AIM OF THE EXERCISE:
Your copy should hold exactly the lines from the one containing "Task: Click the plugin list scrollbar" through the last line of the entries, and no pictures.
--- DATA SECTION Enclosed Below ---
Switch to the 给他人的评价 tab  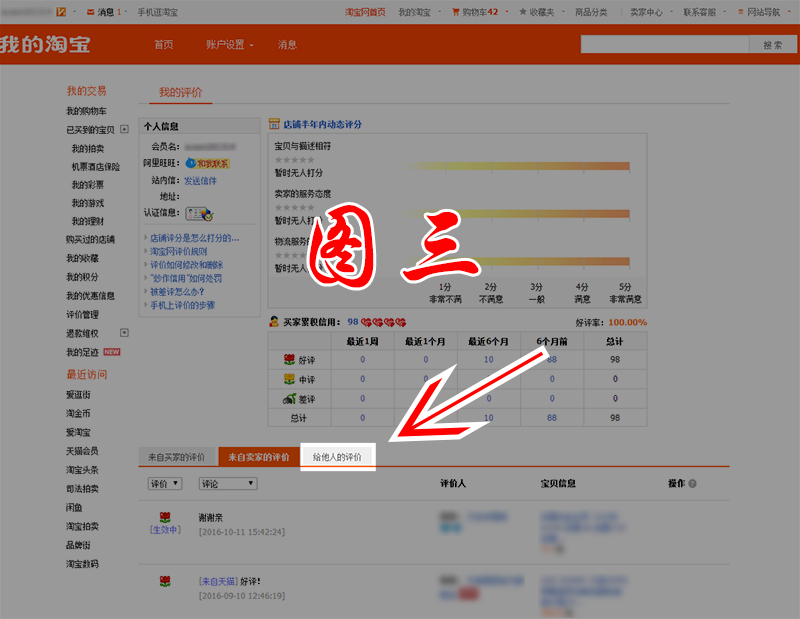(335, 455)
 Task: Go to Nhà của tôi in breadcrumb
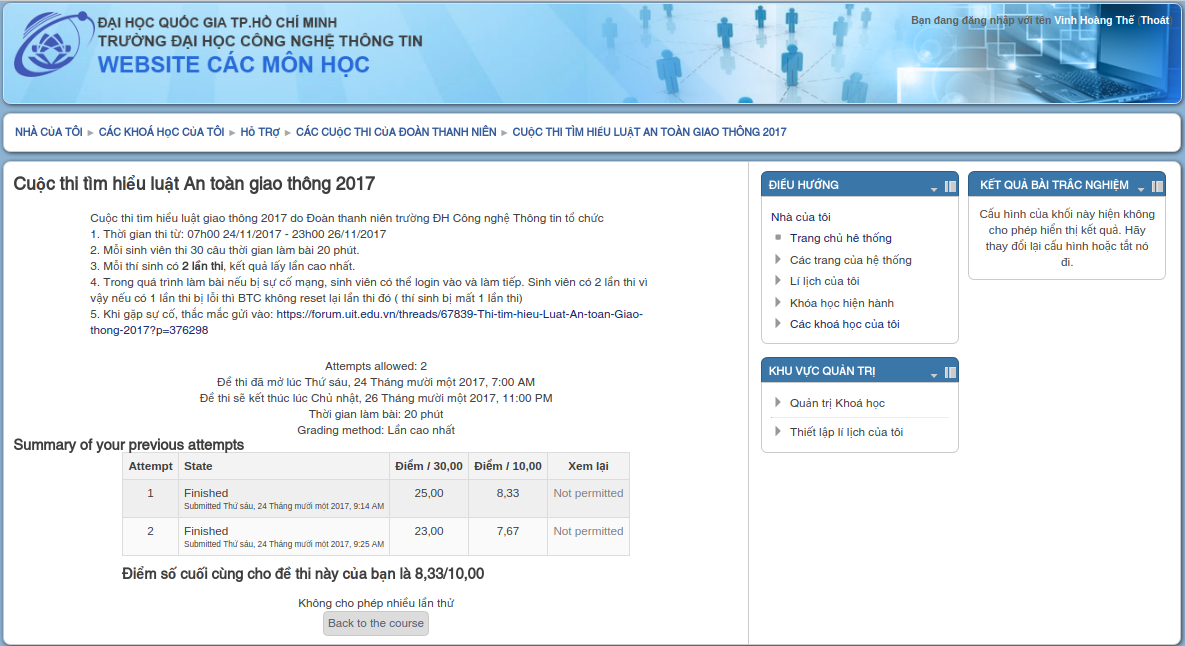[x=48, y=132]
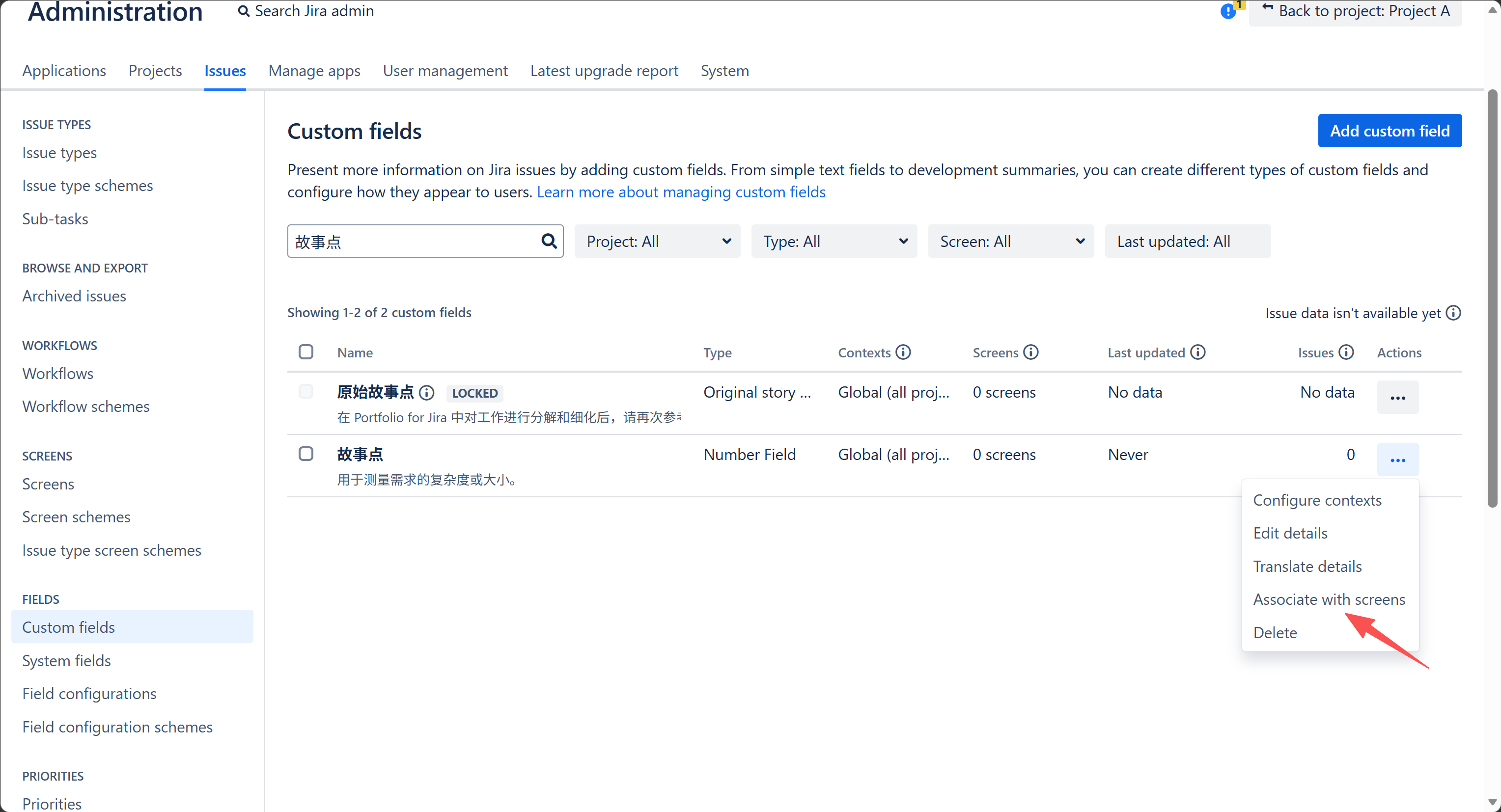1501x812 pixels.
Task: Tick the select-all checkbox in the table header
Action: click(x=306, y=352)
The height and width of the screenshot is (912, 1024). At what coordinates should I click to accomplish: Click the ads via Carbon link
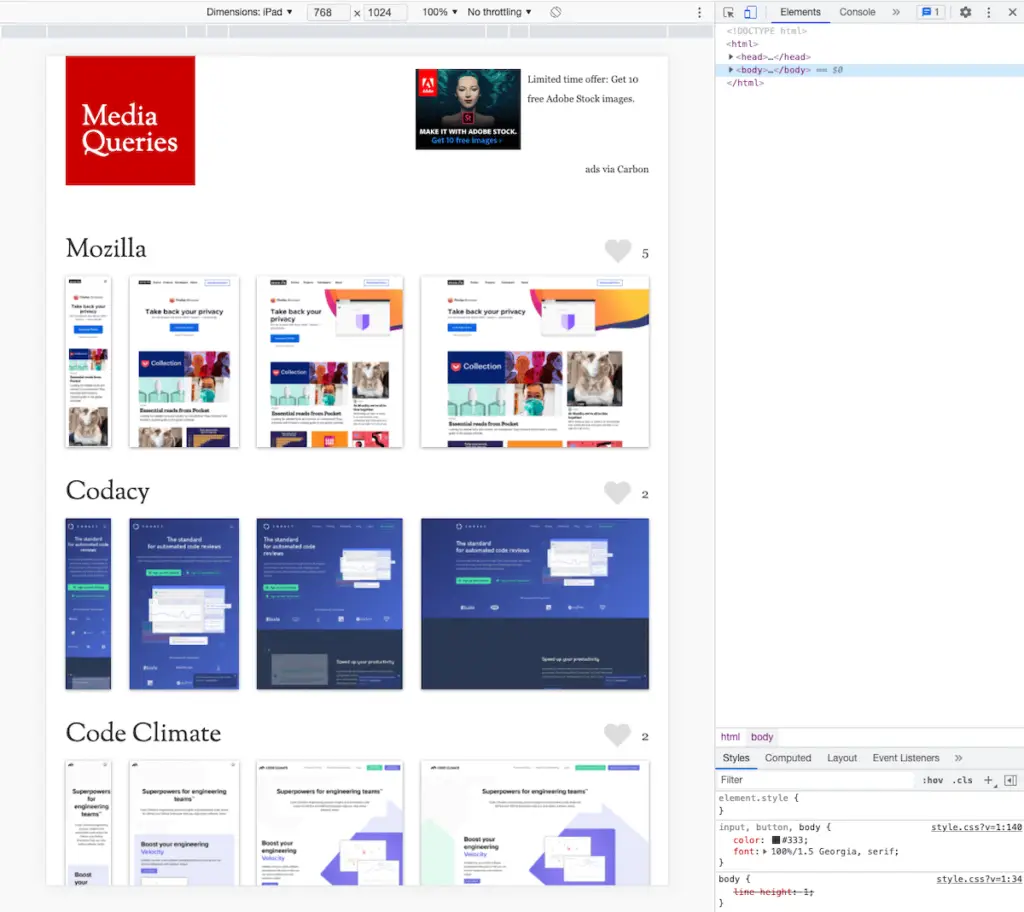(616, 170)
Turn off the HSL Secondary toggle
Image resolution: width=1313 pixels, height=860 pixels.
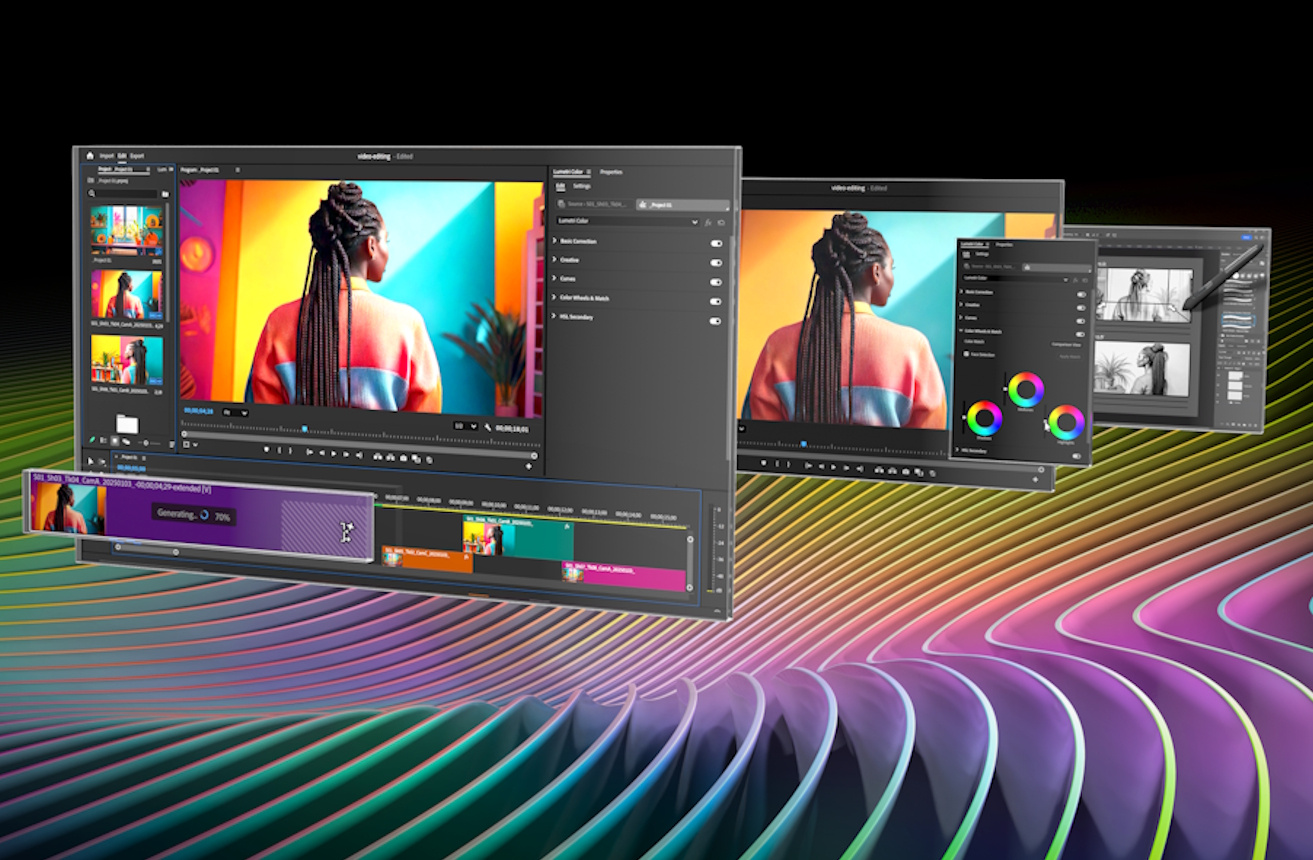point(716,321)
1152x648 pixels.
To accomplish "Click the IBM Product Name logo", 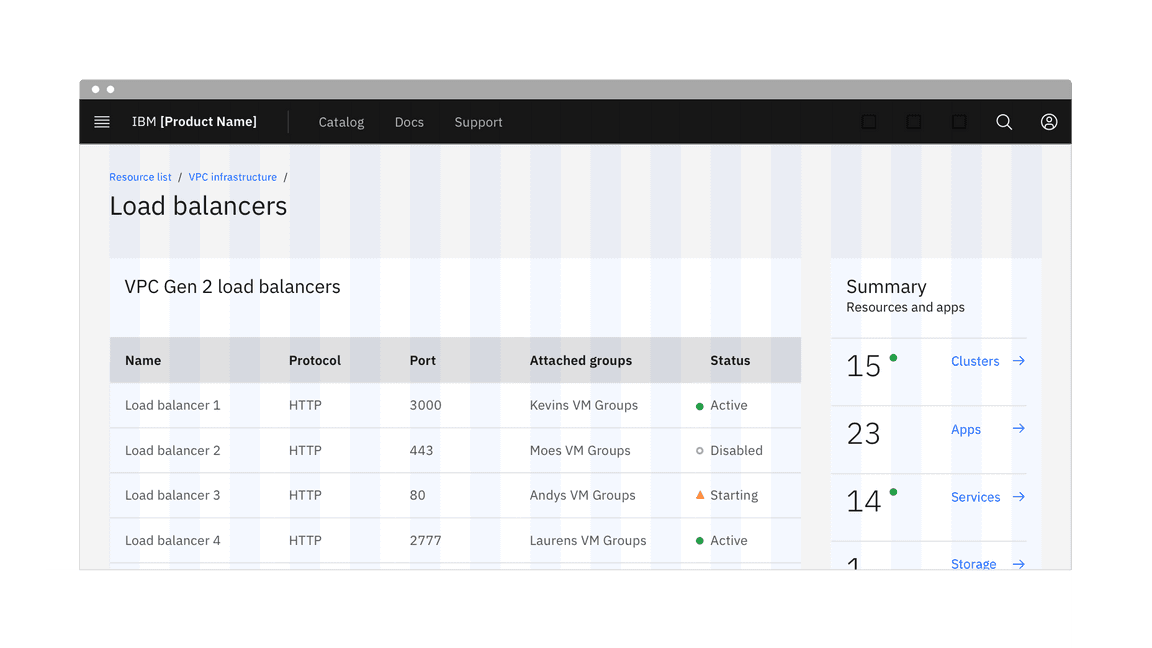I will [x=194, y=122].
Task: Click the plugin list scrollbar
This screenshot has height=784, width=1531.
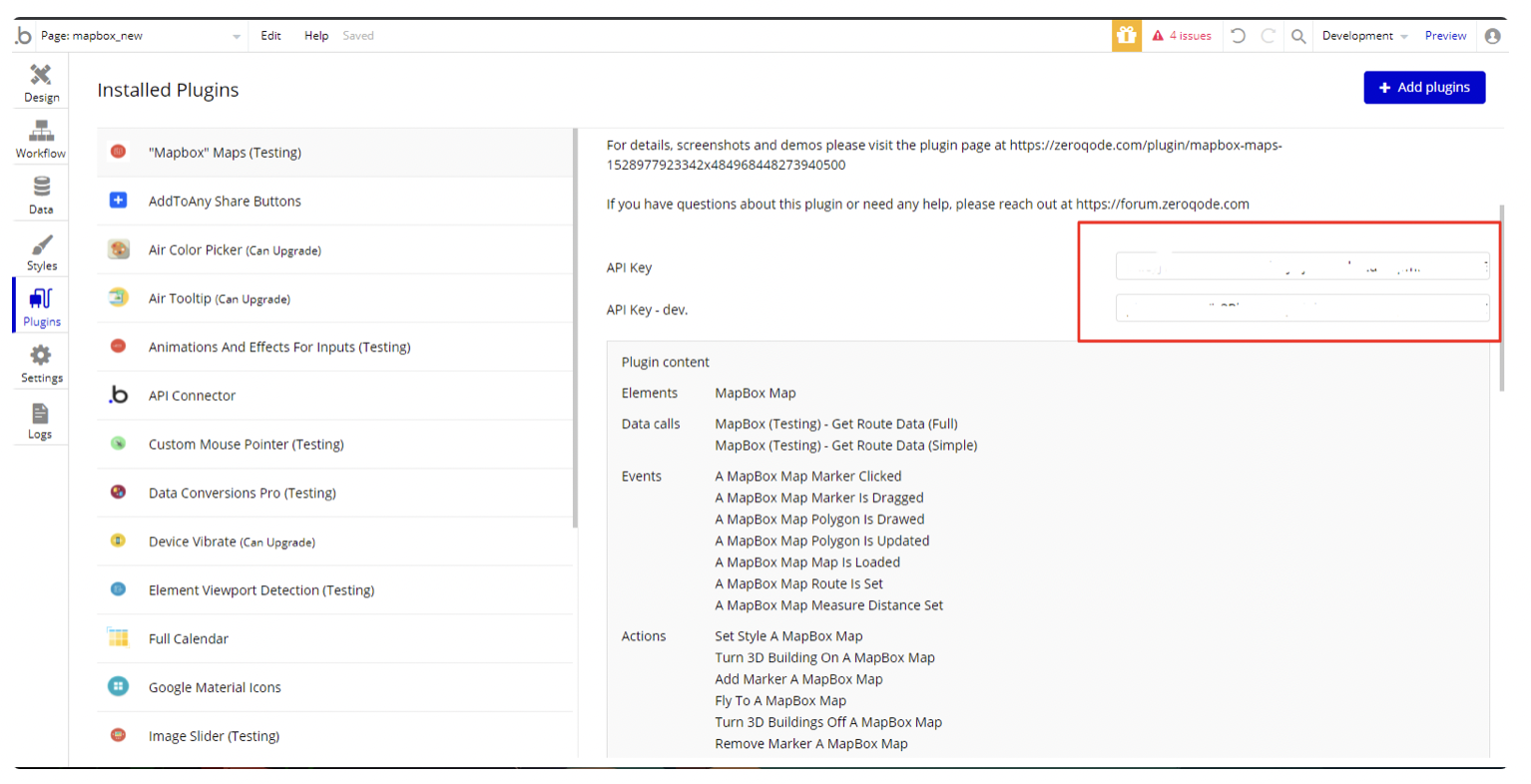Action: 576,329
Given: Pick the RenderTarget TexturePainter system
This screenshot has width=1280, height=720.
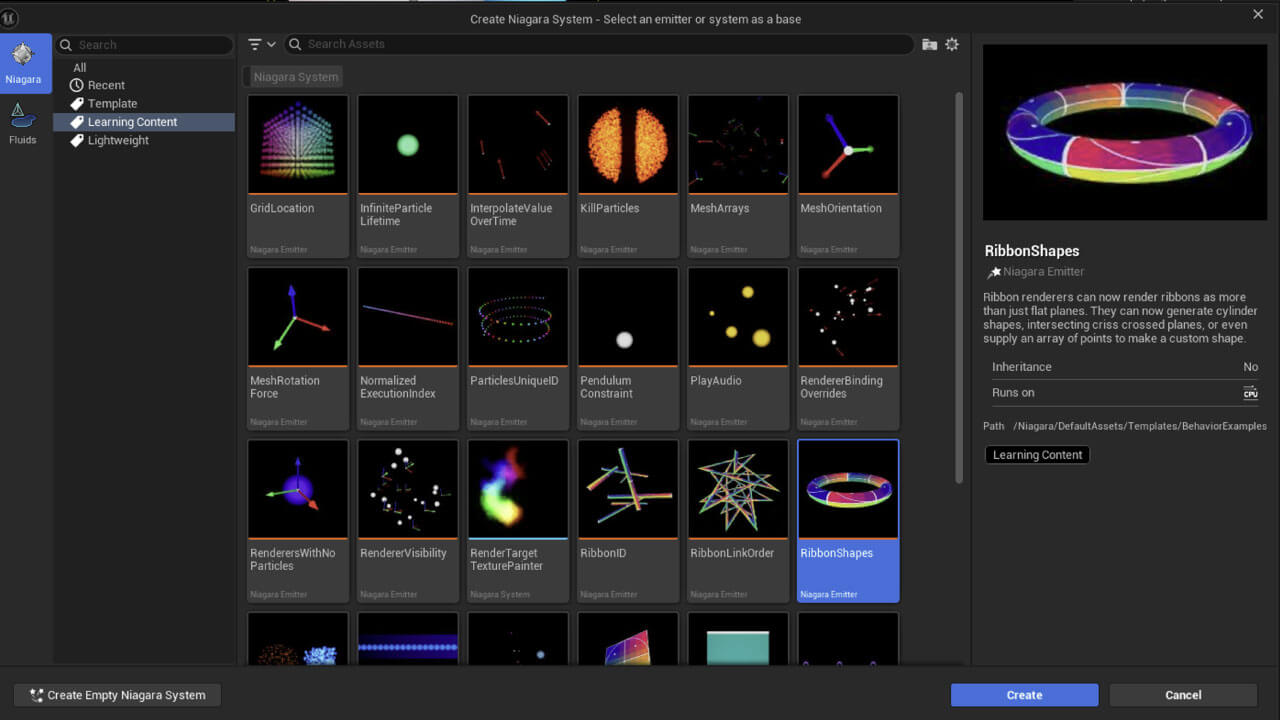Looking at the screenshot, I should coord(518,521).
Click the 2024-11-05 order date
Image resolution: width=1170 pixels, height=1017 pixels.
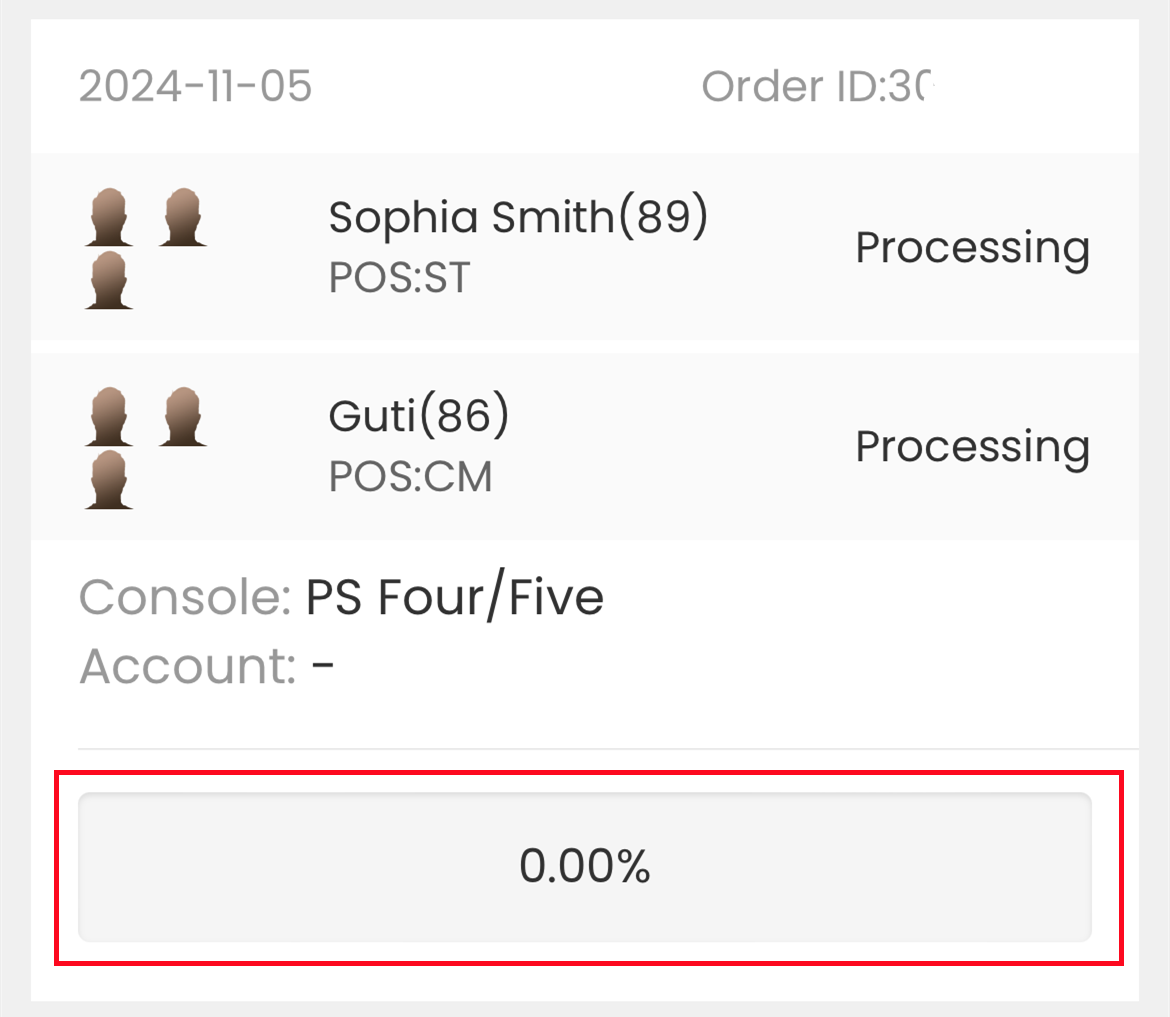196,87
--- End of Enclosed DATA SECTION ---
ANSWER FOR THIS EXERCISE:
Task: Click the plugin list scrollbar
This screenshot has height=784, width=1531.
Action: 576,329
Given: Pick the RenderTarget TexturePainter system
This screenshot has width=1280, height=720.
Looking at the screenshot, I should coord(518,521).
Click the 2024-11-05 order date
Image resolution: width=1170 pixels, height=1017 pixels.
196,87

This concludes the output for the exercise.